** What to produce **
Copy out word for word the stretch of records from the line containing "Given: Open a" through the line containing "[x=249, y=289]".

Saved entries
::::::

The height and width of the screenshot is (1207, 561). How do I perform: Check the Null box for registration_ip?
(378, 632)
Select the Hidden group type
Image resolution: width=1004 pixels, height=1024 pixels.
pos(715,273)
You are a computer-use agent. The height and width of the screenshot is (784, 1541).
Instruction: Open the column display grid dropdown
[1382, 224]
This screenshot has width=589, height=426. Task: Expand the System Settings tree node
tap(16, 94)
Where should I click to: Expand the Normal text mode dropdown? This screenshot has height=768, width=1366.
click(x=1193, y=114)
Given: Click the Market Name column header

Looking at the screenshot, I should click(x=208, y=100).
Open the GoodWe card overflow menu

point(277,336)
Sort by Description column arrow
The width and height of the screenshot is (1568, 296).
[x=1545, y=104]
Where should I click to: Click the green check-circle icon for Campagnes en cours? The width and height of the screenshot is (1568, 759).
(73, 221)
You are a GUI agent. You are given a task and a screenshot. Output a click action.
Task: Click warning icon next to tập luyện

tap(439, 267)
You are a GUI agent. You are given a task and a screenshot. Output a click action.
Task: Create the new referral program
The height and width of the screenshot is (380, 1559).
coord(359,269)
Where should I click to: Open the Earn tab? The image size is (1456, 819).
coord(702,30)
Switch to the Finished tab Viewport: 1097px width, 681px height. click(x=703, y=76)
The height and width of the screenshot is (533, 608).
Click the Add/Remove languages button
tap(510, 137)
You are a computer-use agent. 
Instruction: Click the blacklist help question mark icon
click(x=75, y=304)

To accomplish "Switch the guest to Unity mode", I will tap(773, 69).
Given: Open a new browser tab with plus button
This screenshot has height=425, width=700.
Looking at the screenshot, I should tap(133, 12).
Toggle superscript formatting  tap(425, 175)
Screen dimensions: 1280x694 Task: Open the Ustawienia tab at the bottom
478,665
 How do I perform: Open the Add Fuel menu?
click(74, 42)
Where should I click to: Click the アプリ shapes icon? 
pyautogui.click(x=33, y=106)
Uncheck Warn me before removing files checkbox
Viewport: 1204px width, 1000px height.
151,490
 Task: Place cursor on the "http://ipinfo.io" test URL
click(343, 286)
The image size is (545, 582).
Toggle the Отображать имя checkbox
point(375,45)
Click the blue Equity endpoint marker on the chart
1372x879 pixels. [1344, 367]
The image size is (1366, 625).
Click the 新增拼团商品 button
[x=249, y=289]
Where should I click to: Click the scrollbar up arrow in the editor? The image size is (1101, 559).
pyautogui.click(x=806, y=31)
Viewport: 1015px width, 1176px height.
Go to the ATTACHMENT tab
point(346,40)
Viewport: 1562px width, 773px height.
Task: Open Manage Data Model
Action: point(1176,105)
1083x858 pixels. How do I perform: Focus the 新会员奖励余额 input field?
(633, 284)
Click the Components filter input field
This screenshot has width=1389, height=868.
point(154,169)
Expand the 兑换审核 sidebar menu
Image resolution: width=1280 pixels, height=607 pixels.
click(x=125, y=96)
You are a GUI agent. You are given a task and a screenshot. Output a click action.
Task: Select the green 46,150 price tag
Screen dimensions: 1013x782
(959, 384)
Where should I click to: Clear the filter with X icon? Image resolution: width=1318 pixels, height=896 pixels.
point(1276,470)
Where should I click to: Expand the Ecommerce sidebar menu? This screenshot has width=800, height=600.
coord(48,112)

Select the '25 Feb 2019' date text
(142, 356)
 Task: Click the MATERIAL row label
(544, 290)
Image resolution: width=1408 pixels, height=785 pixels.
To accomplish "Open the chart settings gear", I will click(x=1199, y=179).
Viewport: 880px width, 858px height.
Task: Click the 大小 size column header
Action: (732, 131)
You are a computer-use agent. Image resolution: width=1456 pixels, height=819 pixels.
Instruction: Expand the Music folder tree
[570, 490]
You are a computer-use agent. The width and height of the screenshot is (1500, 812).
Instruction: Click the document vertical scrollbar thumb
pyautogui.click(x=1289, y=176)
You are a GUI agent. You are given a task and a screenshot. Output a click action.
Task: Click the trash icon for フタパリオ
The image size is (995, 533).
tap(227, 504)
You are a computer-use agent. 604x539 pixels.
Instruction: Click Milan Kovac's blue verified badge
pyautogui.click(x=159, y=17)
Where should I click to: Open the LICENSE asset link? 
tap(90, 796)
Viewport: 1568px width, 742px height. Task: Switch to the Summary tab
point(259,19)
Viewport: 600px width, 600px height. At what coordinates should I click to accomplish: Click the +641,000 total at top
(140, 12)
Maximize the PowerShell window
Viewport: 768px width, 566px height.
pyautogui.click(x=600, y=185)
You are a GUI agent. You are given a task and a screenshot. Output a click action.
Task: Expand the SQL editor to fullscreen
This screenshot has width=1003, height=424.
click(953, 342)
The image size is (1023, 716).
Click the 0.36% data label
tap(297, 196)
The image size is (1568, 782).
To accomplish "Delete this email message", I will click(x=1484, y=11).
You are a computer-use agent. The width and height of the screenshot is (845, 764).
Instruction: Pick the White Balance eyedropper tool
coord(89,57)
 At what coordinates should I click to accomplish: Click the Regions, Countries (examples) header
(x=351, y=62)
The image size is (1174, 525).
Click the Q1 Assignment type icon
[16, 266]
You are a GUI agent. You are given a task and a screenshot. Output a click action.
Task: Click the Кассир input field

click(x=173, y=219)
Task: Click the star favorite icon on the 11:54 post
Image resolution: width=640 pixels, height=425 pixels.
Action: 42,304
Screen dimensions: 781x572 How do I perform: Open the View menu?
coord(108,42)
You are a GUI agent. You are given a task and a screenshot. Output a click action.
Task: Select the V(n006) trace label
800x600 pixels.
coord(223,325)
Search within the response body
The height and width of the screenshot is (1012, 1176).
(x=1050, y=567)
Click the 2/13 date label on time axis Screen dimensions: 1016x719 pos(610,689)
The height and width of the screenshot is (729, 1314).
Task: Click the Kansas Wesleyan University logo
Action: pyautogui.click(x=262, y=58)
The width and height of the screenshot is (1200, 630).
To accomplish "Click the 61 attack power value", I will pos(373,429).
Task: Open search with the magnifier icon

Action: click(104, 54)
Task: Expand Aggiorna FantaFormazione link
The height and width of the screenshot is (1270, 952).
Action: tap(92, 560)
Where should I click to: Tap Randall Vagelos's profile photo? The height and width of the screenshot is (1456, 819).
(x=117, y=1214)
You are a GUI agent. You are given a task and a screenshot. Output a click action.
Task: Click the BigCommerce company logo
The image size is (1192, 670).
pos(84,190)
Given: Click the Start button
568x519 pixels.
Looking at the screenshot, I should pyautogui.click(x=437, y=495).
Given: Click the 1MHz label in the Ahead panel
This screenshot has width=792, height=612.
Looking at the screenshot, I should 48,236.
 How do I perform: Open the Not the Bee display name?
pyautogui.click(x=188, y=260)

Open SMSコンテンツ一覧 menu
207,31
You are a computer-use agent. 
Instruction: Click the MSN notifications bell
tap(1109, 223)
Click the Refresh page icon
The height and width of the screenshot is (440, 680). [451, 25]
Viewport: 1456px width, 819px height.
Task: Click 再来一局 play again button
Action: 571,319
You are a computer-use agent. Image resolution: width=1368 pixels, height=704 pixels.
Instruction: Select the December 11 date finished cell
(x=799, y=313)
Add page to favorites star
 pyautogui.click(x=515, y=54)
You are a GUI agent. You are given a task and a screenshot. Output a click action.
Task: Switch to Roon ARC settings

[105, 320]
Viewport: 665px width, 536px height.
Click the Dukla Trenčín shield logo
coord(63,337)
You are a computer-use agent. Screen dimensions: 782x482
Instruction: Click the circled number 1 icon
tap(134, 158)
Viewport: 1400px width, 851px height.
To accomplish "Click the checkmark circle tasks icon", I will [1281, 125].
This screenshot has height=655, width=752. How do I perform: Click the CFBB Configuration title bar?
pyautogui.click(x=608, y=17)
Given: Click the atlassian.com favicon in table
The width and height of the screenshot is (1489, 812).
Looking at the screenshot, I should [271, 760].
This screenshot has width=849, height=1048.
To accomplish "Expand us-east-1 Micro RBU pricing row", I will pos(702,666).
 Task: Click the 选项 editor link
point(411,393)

::::::

** Solution to this exercise **
Given: Open a new browser tab with plus button
This screenshot has height=425, width=700.
Looking at the screenshot, I should tap(133, 12).
Toggle superscript formatting  tap(425, 175)
Screen dimensions: 1280x694 Task: Open the Ustawienia tab at the bottom
478,665
 How do I perform: Open the Add Fuel menu?
click(74, 42)
Where should I click to: Click the アプリ shapes icon? 
pyautogui.click(x=33, y=106)
Uncheck Warn me before removing files checkbox
Viewport: 1204px width, 1000px height.
151,490
 Task: Place cursor on the "http://ipinfo.io" test URL
click(343, 286)
The image size is (545, 582).
Toggle the Отображать имя checkbox
point(375,45)
Click the blue Equity endpoint marker on the chart
1372x879 pixels. [1344, 367]
The image size is (1366, 625).
Click the 新增拼团商品 button
[x=249, y=289]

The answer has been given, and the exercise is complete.